[SOURCE DATA start]

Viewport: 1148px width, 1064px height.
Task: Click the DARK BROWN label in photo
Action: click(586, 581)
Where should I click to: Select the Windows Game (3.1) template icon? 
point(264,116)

[SOURCE DATA end]
[SOURCE DATA start]

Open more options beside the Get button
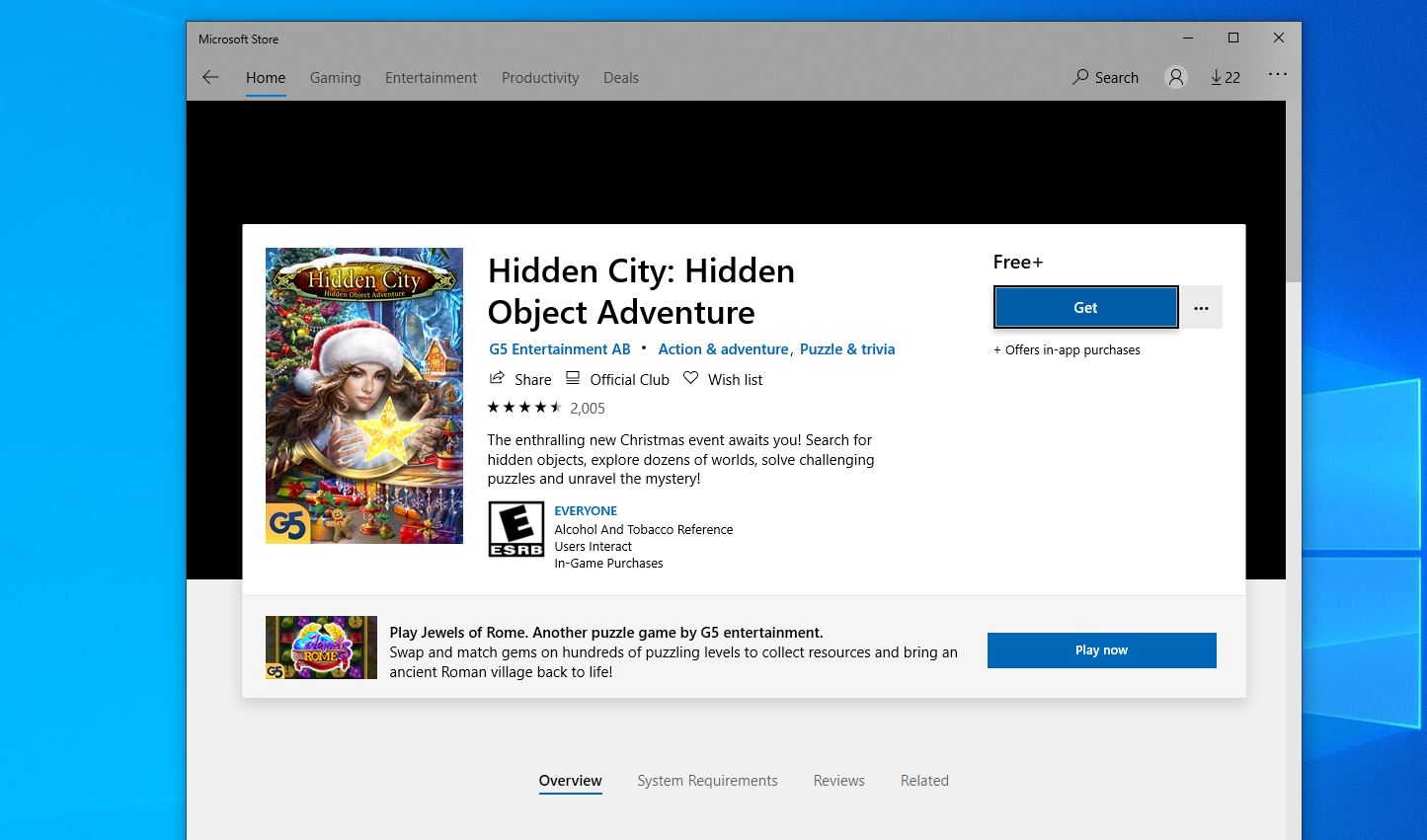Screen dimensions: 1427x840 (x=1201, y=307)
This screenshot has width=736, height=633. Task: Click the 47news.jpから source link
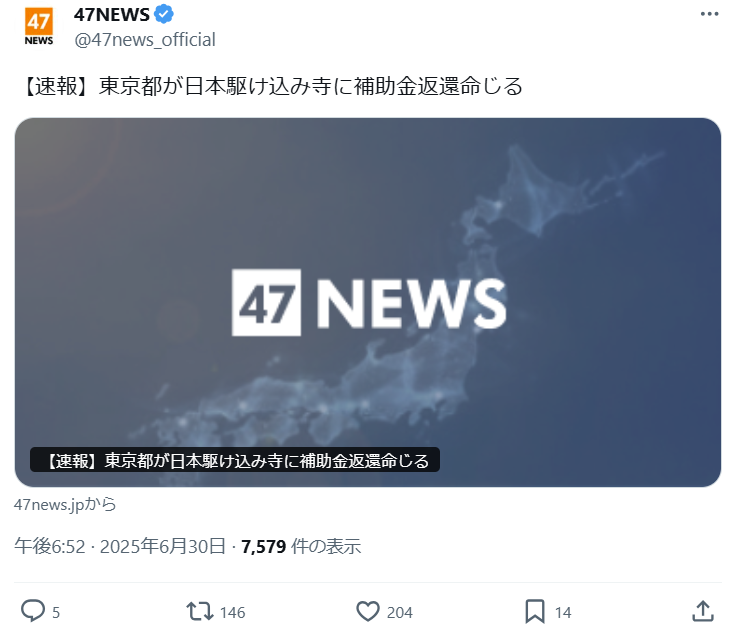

[SOURCE DATA end]

> [WORK TO COMPLETE]
Put the records from the line with "Where should I" to the line with "point(264,116)" into a two-column CSV with the columns text and answer. Make one row per record, with each value in its own quoted field and line breaks turned into spaces.

> [TASK OUTPUT]
text,answer
"Where should I click to: Select the Windows Game (3.1) template icon?","point(264,116)"